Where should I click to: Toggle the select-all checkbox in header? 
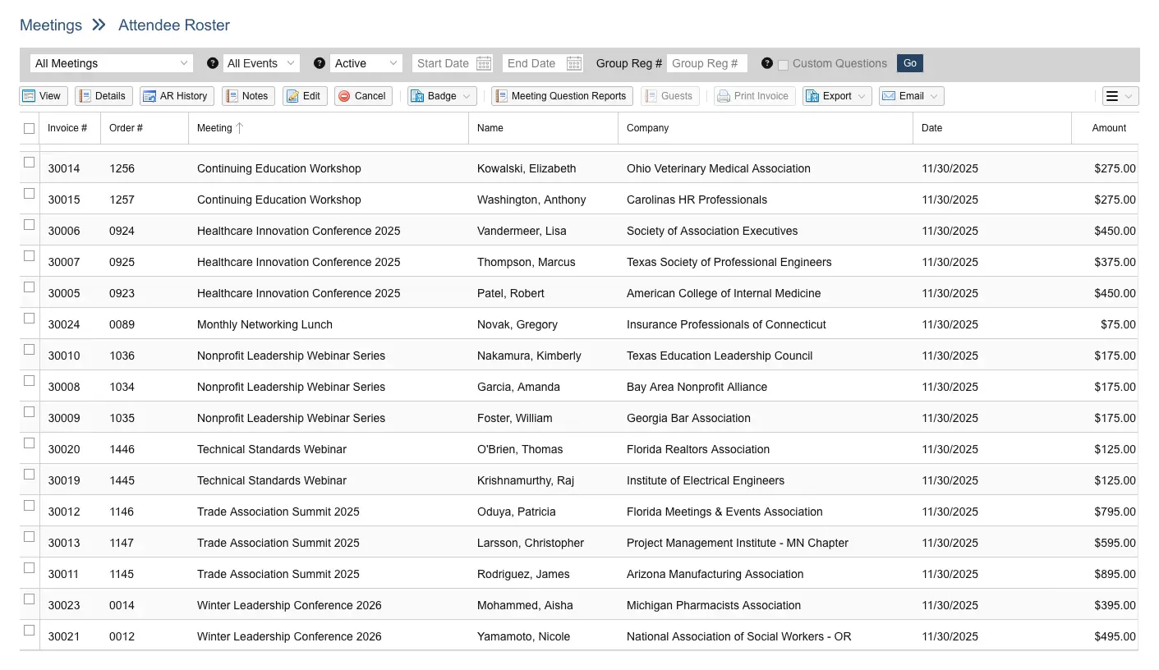click(x=29, y=128)
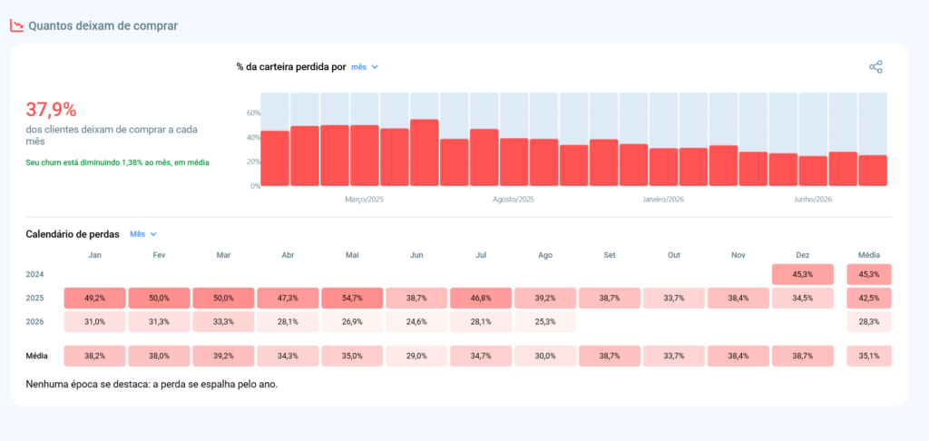Viewport: 929px width, 441px height.
Task: Click the 37,9% churn figure
Action: [51, 110]

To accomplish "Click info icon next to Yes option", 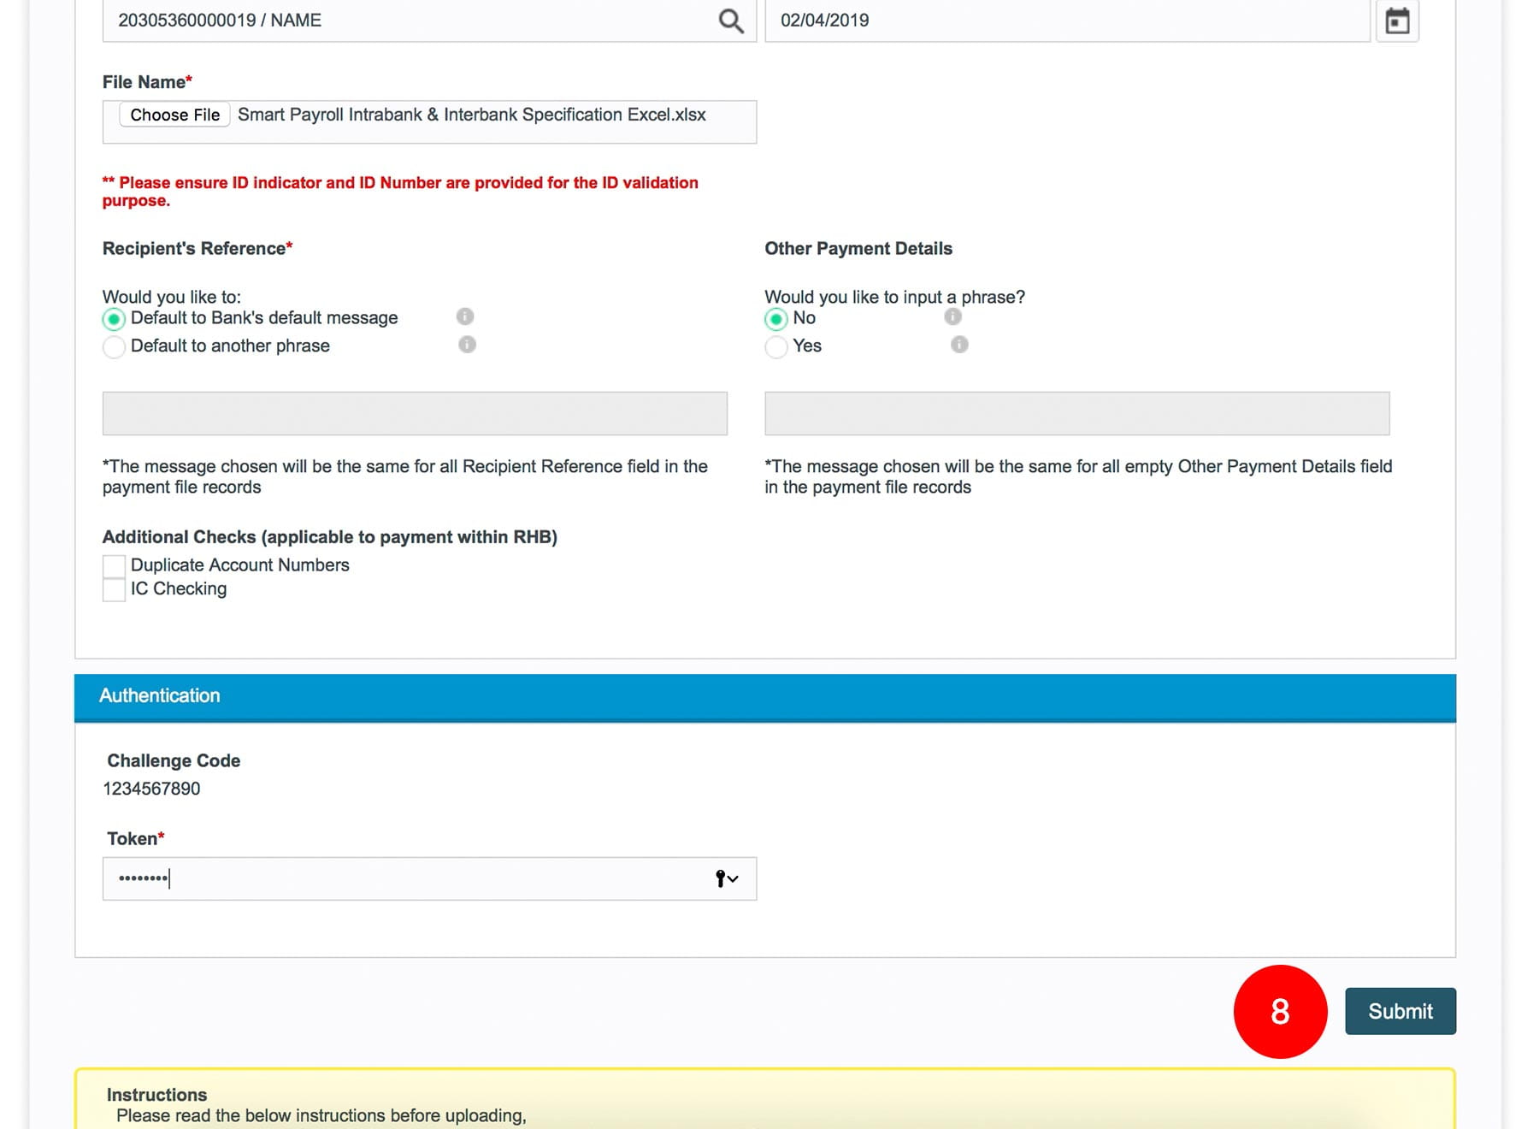I will (959, 345).
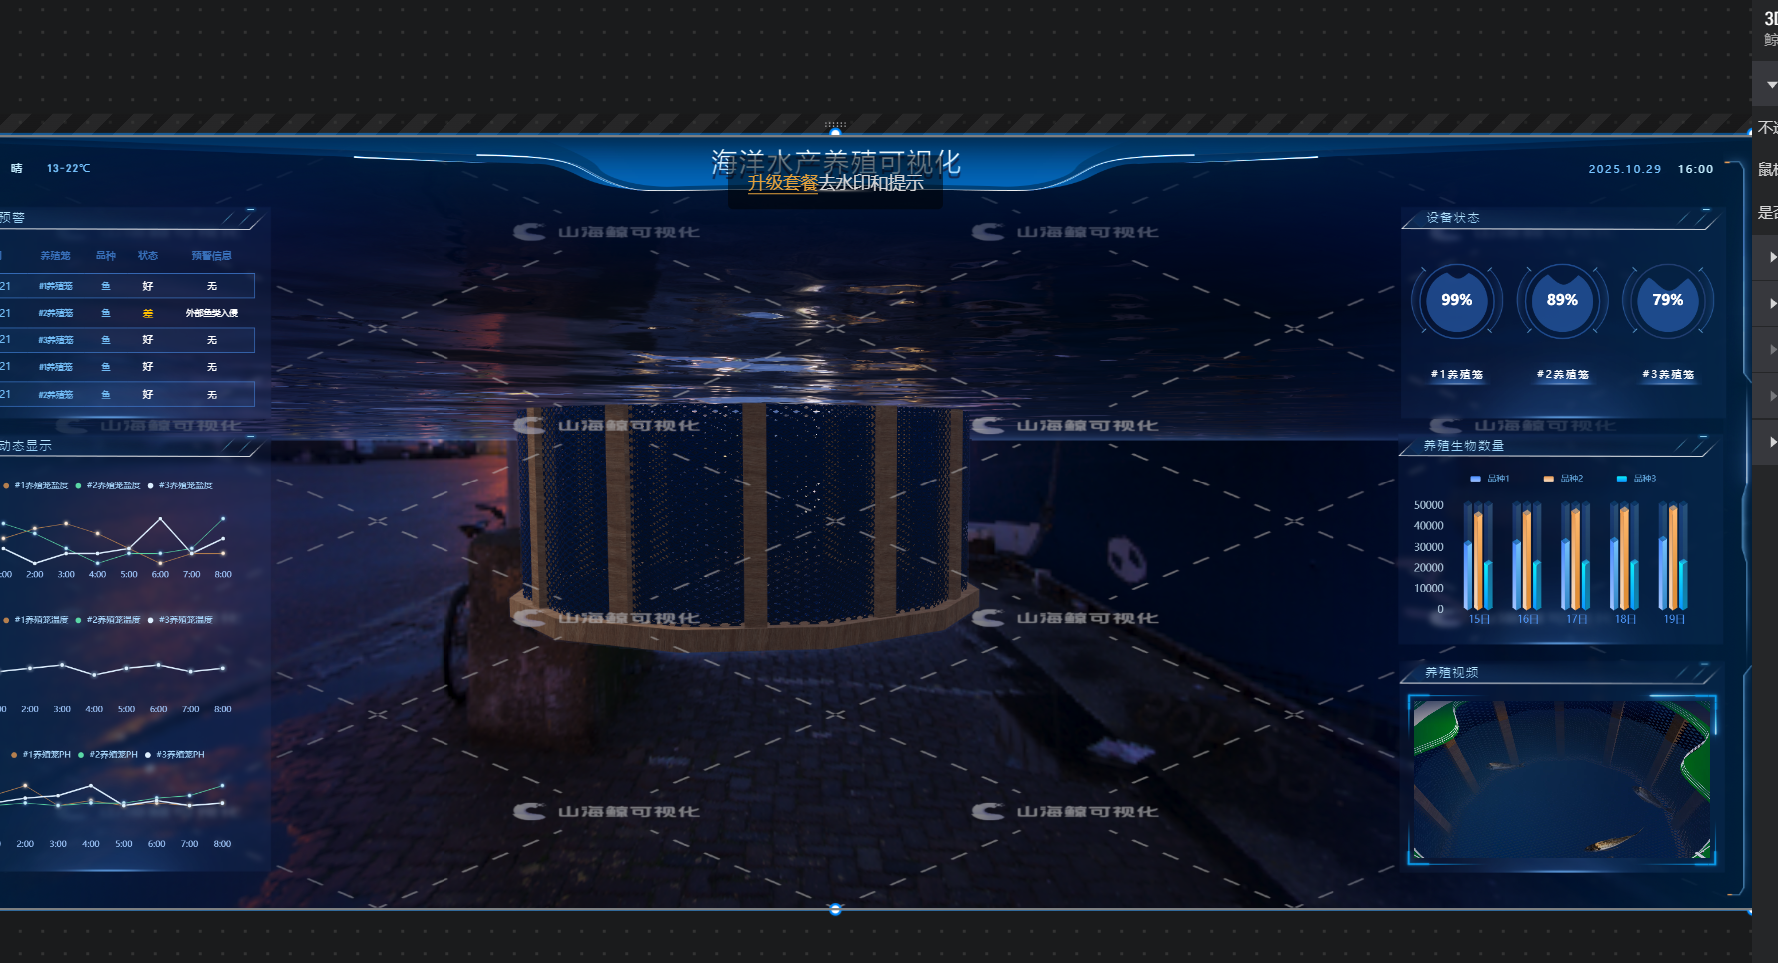Screen dimensions: 1778x963
Task: Click the bottom-center canvas resize handle
Action: click(x=835, y=909)
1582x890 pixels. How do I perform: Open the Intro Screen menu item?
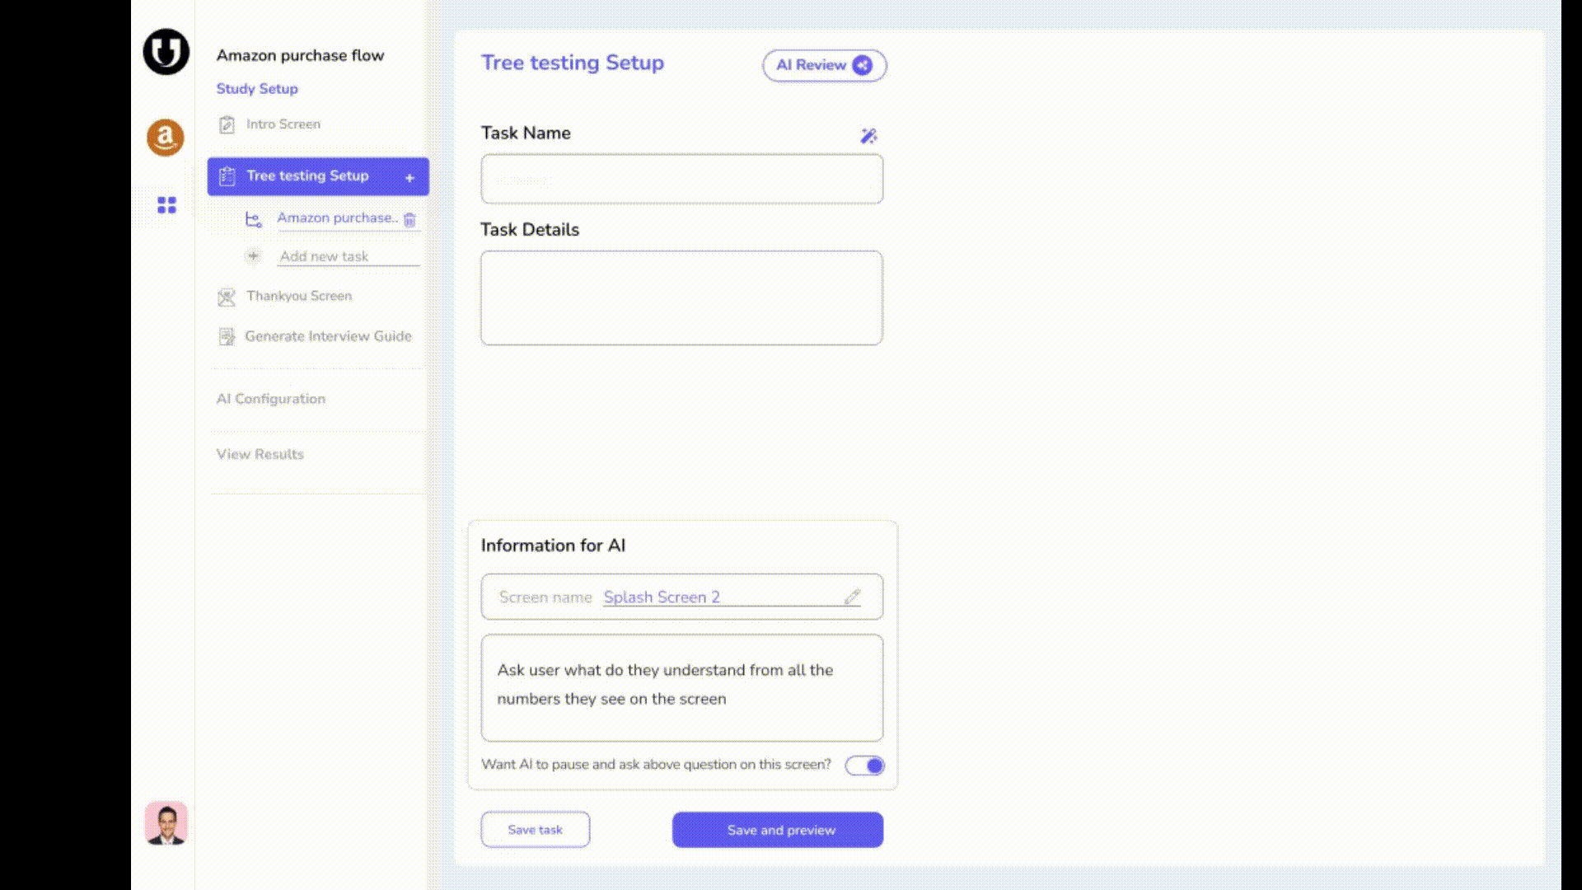click(283, 124)
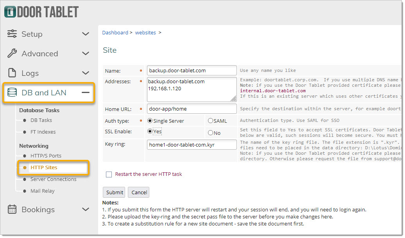Expand the Advanced section chevron
The height and width of the screenshot is (238, 405).
coord(86,54)
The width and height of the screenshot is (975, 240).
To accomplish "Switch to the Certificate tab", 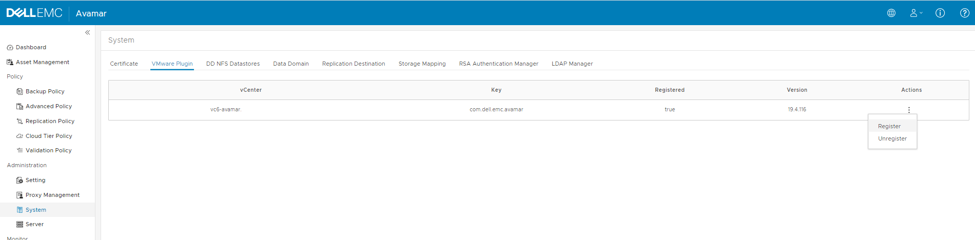I will point(124,64).
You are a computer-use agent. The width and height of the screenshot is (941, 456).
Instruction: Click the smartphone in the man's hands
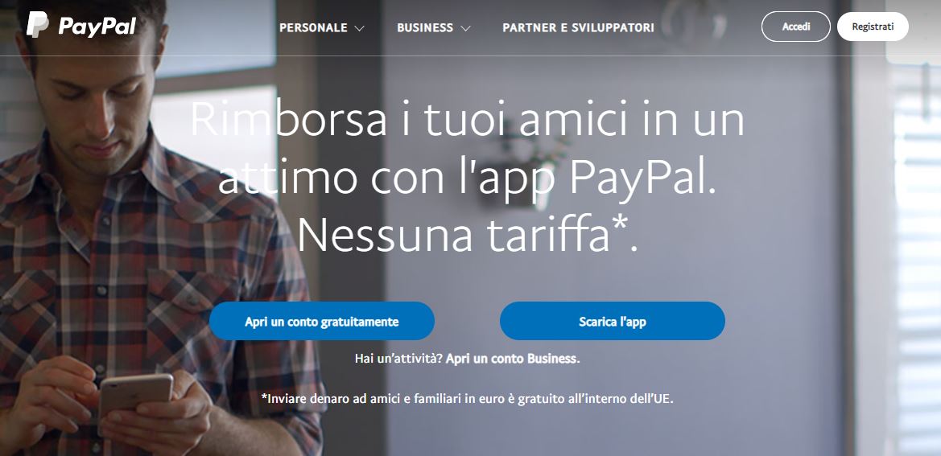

THE TASK
Take the lines from the one that contains "You are a computer-use" down to the last line of the listing above, both included, and set them down exactly, leaving out pictures.

TASK OUTPUT
You are a computer-use agent. The width and height of the screenshot is (941, 456).
Instruction: Click the smartphone in the man's hands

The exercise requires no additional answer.